The paper also considers specific forms of MwG, including Independent Metropolis-Hastings (IMH) and random-walk Metropolis (RWM) updates within Gibbs. For IMH updates, given a uniform upper bound on the Radon-Nykodym derivative of the proposal distribution, the authors show that the conductance of MwG relates closely to the one of the GS. Similarly, for RWM within Gibbs, the conductance bound is derived under strong log-concavity assumptions of the target distribution, demonstrating that these schemes are not excessively slowed down in high dimensions.

$\kappa(P_i^{\x_{-i}}) \geq \frac{1}{M}$

Implications and Future Directions

The findings have substantial practical implications, especially in terms of computational efficiency for high-dimensional Bayesian inference.
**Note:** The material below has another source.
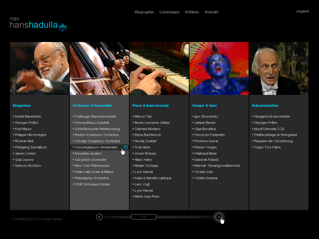Go to the Kritiken page
The image size is (319, 239).
click(x=192, y=12)

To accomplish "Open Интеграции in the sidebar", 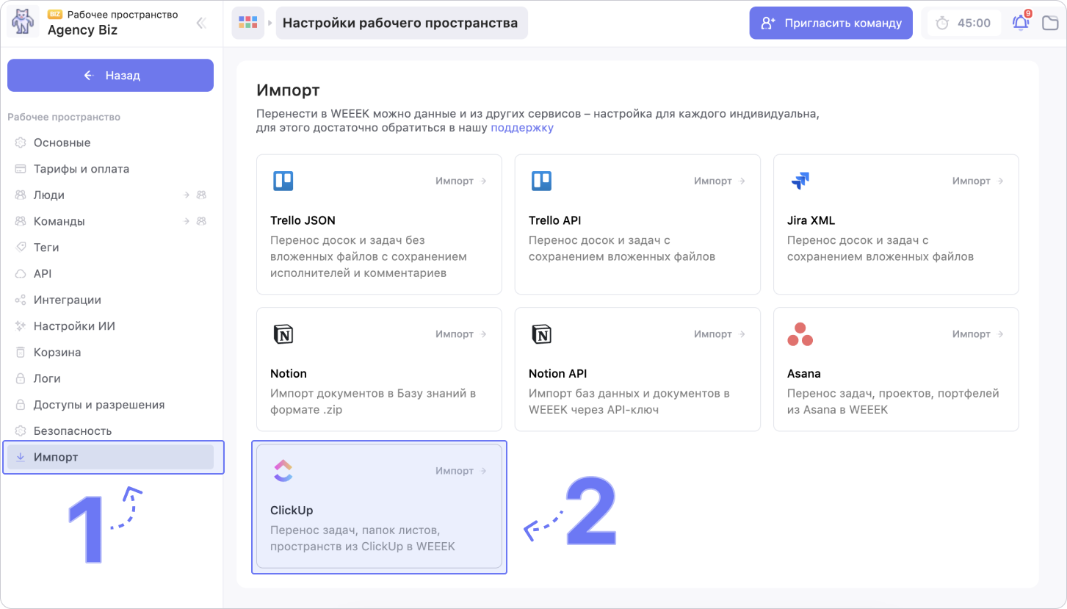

The use of MwG schemes offers a scalable alternative when GS may not be feasible due to the lack of conditional conjugacy. Moreover, applications such as Bayesian binary regression with unknown hyperparameters and data augmentation schemes for diffusions underline the broad applicability of the developed theory.

The work suggests that future research could explore extending these results to other high-dimensional structured Bayesian models, potentially bridging the gap between theory and practical implementation in MCMC. Moreover, the techniques employed might inspire further studies focusing on mixed update strategies and their theoretical guarantees under various model assumptions.

Conclusion

This paper makes significant strides in understanding the scalability and efficiency of MwG schemes for high-dimensional Bayesian models. By establishing dimension-free convergence properties and providing practical applications, the authors contribute valuable insights that enhance both the theoretical foundations and practical utility of coordinate-wise MCMC methods, paving the way for faster and more reliable Bayesian inference in complex models.